SANTIAGO, Chile — U.S. Secretary of State Hillary Clinton made a small dent in Chile's growing needs following a massive earthquake, handing over 25 satellite phones Tuesday while promising more in the country's capital.
"We stand ready to help in any way that the government of Chile asks us to. We want to help Chile, who has done so much to help others," Clinton said during a brief visit that took her nowhere near areas with heavy damage. She spent most of her time at an undamaged area of the airport.
Meeting with the country's president-elect, Clinton said she is sure Chile is handling the disaster well. "There is no doubt in my mind, as we stand here at an airport that thankfully is functioning and relief flights are coming in, that Chile is prepared, is dealing with this massive disaster and will be on the road to an even better recovery in the future," she said.
Clinton said there has been no discussion of sending U.S. troops to help distribute aid or keep order, as was done in Haiti following the far more deadly earthquake there in January.
She gave one of the donated phones directly to current President Michelle Bachelet, who had said shortly after Saturday's predawn quake that her country did not need much help from other nations.

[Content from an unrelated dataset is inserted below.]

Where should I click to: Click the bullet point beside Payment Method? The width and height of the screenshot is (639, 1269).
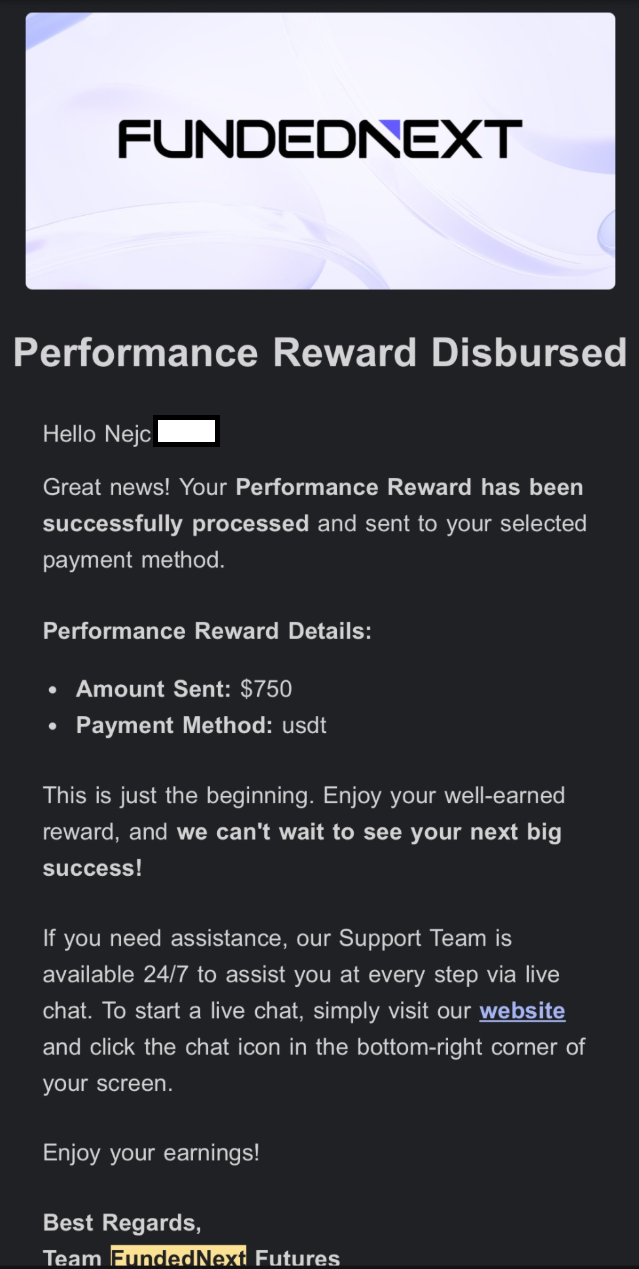[x=53, y=726]
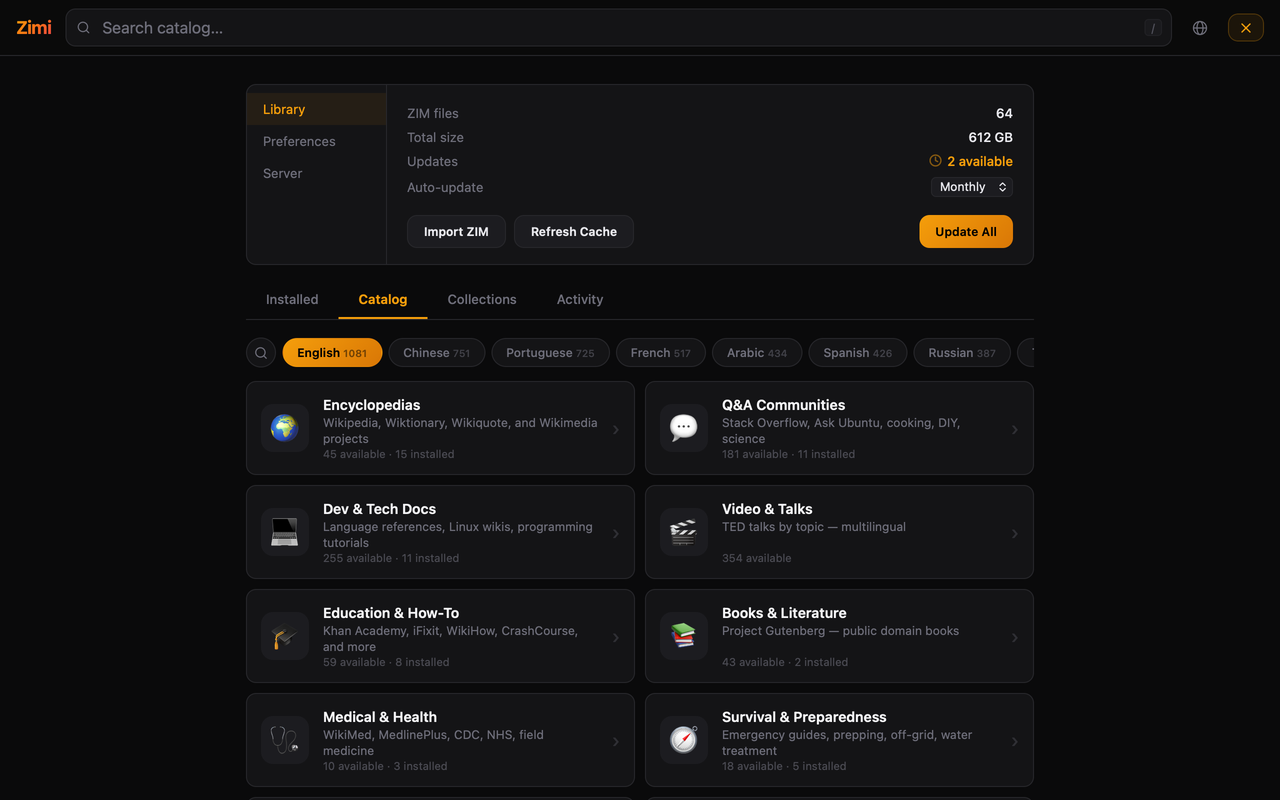This screenshot has width=1280, height=800.
Task: Click the Refresh Cache button
Action: 573,231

That changed as the magnitude of the disaster became clear — power, water, food and medical care are urgent needs in the country's second-largest city, Concepcion, and along a coast hit by both the quake and a resulting tsunami.
The United States has pledged additional help, including a field hospital with surgical facilities that Clinton said is "ready to go."
Bachelet's recent requests for outside help come amid rising criticism that her government has been slow to reach with its own resources and slow to ask others to step in. Bachelet has said her government needed time to determine where the needs were greatest.
"We have these things in our country, but how can we get them to the people if we don't have bridges and roads?" said Bachelet, who is nearing the end of her term in office.
Lawlessness and hunger are on the rise. The central government was forced to send thousands of troops to guard against looting and other crime in Concepcion.
Bachelet said it is impossible to know the extent of damage now, but that one estimate is that it will cost $30 billion to rebuild.